Casinos gain profit by increasing revenue or cutting costs, and money and ticket counters can play a big role in those initiatives. The cash desk is a particular pain point at many gaming centers, since there has to be an employee there at all times in case people want to cash in their winnings. These machines use ticket in, ticket out reading technology that quickly identifies and sorts the amount of money a customer won at the hall. By making the winnings receipt process quick and efficient, these businesses have the potential of reducing overhead, which improves the bottom line overall.
Casinos in America often have a very distinct business model, in part because of the portion of revenue they need to supply to the states in which they do business. This makes their bottom lines far more constrained than in other industries. The focus on increasing revenue and cutting down on overhead is an important part of the business model because of the significant take that local governments expect from them. This applies to not only privately run gaming centers but also those run by Native American tribes on reservation land.
In this respect, the Potawatomi Tribe in Wisconsin is doing well in increasing revenue. The tribe's casino in Milwaukee, one of the three largest in the state and the only one serving its largest city, recently announced its earnings reports, indicating positive revenue. According to the Milwaukee Journal-Sentinel, the gaming center earned approximately $360 million in revenue in fiscal year 2014-2015, up 2.4 percent from the year before. Taking into account the $25 to $30 million in revenue given to the state of Wisconsin, the net win was about $390 million. This information is based on the city and county of Milwaukee receiving $10.82 million from the tribe at the end of the fiscal year, which is supposed to represent 3 percent of the net win.
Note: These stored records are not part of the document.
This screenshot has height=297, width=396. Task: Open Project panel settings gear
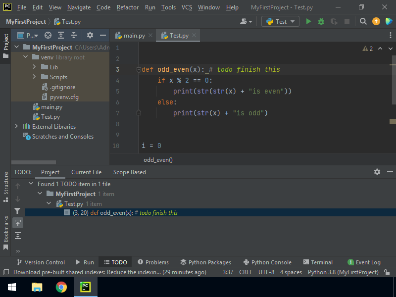90,35
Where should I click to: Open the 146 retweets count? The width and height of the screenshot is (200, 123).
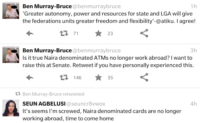point(78,77)
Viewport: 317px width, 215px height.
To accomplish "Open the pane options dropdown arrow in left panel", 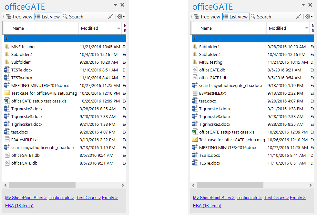I will [115, 5].
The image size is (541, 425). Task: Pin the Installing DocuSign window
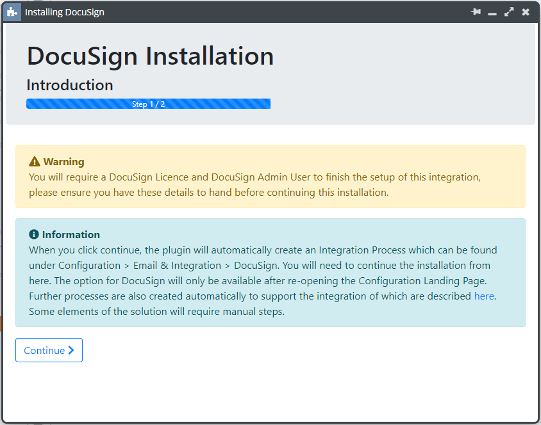tap(476, 12)

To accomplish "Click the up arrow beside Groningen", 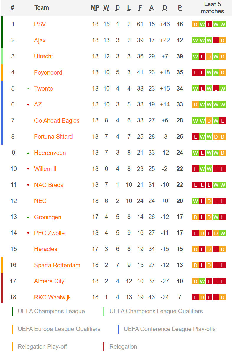I will point(28,217).
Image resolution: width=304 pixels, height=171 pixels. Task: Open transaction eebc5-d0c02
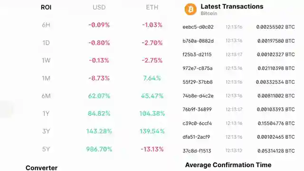pos(198,27)
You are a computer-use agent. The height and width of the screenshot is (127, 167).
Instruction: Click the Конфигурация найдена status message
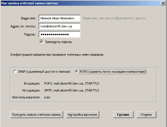[x=57, y=55]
The outlook for the casino is bright. Many analysts believe the casino industry has finally recovered from the aftermath of the Great Recession. More importantly, it is unlikely the casino will face any competition in the form of new gaming centers and resorts as found elsewhere in the country. Still, increasing profits is important, which is why a money and ticket counter is extremely useful in this situation. It can help tribal casinos cut overhead by reducing labor costs, which puts more money into the hands of their members and the state economy.